5. En deuxième lieu, il ressort des pièces du dossier que si M. B... fait état de risques encourus en cas de retour en République démocratique du Congo en raison de l'orientation politique de son père et de son activité de journaliste, il n'apporte pas, tant en première instance, qu'en appel, d'éléments probants permettant d'établir l'existence des risques auxquels il serait personnellement exposé en cas de retour en République démocratique du Congo. Au surplus, sa demande d'asile a été rejetée par l'OFPRA puis par la Cour nationale du droit d'asile qui a relevé le caractère peu circonstancié et contradictoire de ses déclarations et l'absence d'éléments pertinents permettant d'établir la réalité de ses allégations. Dans ces conditions, le moyen tiré de la méconnaissance de l'article 3 de la convention européenne de sauvegarde des droits de l'homme et des libertés fondamentales doit être écarté.
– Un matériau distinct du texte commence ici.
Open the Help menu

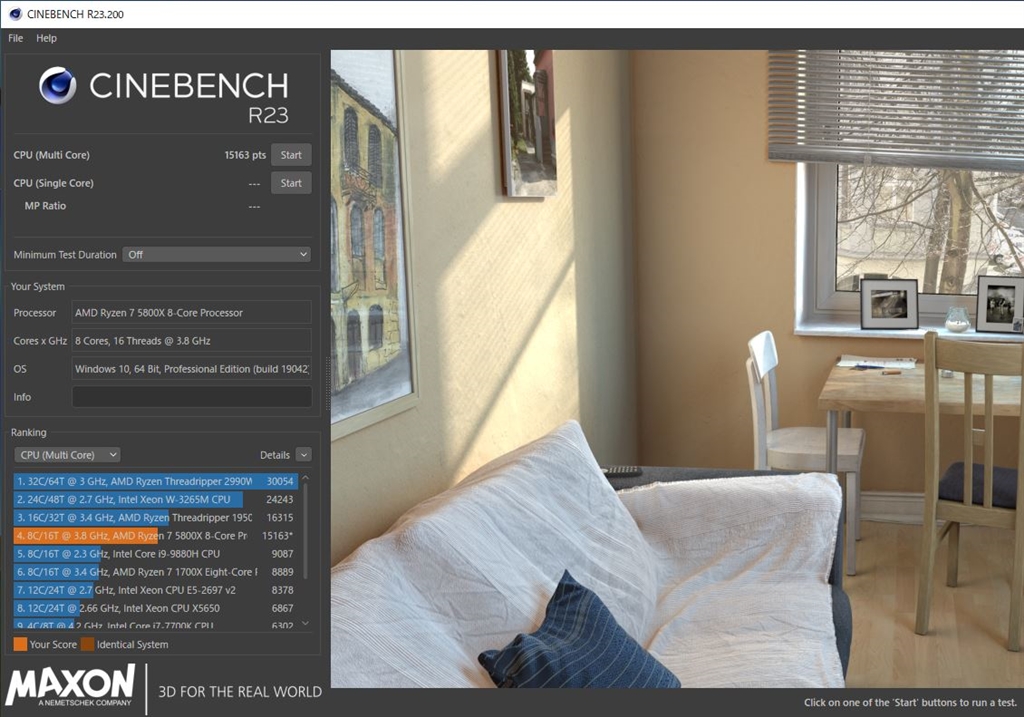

6. En troisième lieu, aux termes de l'article 5 de la directive 2001/55/CE du Conseil du 20 juillet 2001 relative à des normes minimales pour l'octroi d'une protection temporaire en cas d'afflux massif de personnes déplacées et à des mesures tendant à assurer un équilibre entre les efforts consentis par les États membres pour accueillir ces personnes et supporter les conséquences de cet accueil : " 1. L'existence d'un afflux massif de personnes déplacées est constatée par une décision du Conseil (...) / (...) / 3. La décision du Conseil a pour effet d'entraîner, à l'égard des personnes déplacées qu'elle vise, la mise en œuvre dans tous les États membres de la protection temporaire conformément aux dispositions de la présente directive (...) ". Aux termes de l'article 1er de la décision d'exécution (UE) 2022/382 du Conseil du 4 mars 2022 constatant l'existence d'un afflux massif de personnes déplacées en provenance d'Ukraine, au sens de l'article 5 de la directive 2001/55/CE, et ayant pour effet d'introduire une protection temporaire : " L'existence d'un afflux massif dans l'Union de personnes déplacées qui ont dû quitter l'Ukraine en raison d'un conflit armé est constatée ". Aux termes de l'article 2 de cette décision : " 1. La présente décision s'applique aux catégories suivantes de personnes déplacées d'Ukraine le 24 février 2022 ou après cette date, à la suite de l'invasion militaire par les forces armées russes qui a commencé à cette date : (...) / 2. Les États membres appliquent la présente décision ou une protection adéquate en vertu de leur droit national à l'égard des apatrides, et des ressortissants de pays tiers autres que l'Ukraine, qui peuvent établir qu'ils étaient en séjour régulier en Ukraine avant le 24 février 2022 sur la base d'un titre de séjour permanent en cours de validité délivré conformément au droit ukrainien, et qui ne sont pas en mesure de rentrer dans leur pays ou leur région d'origine dans des conditions sûres et durables.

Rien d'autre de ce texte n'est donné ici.